Give back, exactly and with nothing added, the lines that run from the one containing "Task: Click the person-plus" to the final line below.

━━━━━ RECORDS PROVIDED ━━━━━

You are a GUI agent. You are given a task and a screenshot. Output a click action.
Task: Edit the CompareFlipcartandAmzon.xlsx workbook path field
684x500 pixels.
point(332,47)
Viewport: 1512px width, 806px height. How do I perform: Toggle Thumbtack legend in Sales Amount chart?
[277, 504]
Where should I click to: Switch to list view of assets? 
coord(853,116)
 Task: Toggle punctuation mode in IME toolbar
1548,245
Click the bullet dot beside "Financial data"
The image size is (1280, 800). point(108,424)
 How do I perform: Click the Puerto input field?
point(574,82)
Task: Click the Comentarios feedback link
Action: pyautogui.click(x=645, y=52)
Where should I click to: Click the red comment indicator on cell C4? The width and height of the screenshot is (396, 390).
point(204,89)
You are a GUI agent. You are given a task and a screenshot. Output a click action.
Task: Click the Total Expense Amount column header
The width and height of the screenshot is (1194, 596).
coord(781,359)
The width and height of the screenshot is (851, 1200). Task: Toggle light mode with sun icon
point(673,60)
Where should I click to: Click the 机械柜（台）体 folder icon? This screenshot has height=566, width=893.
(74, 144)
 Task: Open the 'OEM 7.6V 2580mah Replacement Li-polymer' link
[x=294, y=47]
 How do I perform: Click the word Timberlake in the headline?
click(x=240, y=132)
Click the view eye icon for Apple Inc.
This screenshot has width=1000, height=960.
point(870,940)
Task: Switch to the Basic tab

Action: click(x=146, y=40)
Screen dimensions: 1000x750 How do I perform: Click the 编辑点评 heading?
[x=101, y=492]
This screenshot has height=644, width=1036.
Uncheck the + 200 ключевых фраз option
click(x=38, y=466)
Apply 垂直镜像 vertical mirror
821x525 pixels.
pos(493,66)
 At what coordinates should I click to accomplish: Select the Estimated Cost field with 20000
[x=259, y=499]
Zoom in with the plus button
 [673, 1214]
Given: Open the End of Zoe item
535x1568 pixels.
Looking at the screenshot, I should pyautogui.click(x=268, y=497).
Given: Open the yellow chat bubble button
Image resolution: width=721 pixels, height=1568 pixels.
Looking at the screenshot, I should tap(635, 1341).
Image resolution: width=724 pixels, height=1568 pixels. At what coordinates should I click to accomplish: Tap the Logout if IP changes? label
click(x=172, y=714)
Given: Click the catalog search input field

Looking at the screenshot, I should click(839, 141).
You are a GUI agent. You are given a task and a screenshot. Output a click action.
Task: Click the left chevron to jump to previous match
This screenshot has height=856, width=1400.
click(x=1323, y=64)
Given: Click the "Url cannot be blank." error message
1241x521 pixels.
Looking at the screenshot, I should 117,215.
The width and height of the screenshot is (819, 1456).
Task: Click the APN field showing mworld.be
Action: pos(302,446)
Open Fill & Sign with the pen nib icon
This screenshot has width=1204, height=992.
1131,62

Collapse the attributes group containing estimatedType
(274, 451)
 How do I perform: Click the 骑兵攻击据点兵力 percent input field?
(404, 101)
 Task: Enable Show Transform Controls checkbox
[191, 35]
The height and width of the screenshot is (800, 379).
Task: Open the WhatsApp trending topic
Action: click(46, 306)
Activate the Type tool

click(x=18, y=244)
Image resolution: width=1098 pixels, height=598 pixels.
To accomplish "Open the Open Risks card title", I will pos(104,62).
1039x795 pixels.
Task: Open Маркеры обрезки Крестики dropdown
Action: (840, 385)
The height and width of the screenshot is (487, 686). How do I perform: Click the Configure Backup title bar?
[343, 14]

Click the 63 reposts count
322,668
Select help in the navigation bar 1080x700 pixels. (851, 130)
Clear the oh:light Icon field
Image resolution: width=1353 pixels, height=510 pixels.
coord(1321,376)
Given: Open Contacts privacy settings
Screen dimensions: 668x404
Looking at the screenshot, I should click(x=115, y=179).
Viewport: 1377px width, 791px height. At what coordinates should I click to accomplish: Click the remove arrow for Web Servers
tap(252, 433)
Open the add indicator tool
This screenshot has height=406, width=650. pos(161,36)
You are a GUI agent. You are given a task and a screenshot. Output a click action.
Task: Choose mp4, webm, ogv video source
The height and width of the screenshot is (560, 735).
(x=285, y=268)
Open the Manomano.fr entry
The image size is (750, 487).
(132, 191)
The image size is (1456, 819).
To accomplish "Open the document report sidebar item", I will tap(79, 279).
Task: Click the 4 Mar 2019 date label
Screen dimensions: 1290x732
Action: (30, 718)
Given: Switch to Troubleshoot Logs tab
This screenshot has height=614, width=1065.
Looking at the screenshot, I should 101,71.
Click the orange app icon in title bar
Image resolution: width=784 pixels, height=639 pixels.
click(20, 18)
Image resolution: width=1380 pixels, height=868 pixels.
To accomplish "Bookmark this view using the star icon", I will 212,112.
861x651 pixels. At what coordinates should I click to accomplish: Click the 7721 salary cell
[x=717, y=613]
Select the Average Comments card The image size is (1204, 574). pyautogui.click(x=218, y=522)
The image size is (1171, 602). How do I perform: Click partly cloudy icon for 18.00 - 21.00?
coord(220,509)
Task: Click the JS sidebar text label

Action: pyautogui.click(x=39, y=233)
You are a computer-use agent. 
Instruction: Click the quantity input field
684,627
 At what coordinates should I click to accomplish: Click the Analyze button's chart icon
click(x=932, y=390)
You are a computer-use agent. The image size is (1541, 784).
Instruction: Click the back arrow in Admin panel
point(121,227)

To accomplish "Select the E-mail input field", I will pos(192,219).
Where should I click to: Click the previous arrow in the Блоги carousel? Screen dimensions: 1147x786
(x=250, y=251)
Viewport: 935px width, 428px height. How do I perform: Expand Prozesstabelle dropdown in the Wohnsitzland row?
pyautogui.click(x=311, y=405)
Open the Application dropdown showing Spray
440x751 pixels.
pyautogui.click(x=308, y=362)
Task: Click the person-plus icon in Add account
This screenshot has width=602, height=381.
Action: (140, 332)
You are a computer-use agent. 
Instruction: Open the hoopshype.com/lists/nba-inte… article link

━━━━━

* [RESULT FOR THIS TASK]
Task: Click the person-plus icon in Add account
This screenshot has width=602, height=381.
Action: (140, 332)
You are a computer-use agent. 
Instruction: Open the hoopshype.com/lists/nba-inte… article link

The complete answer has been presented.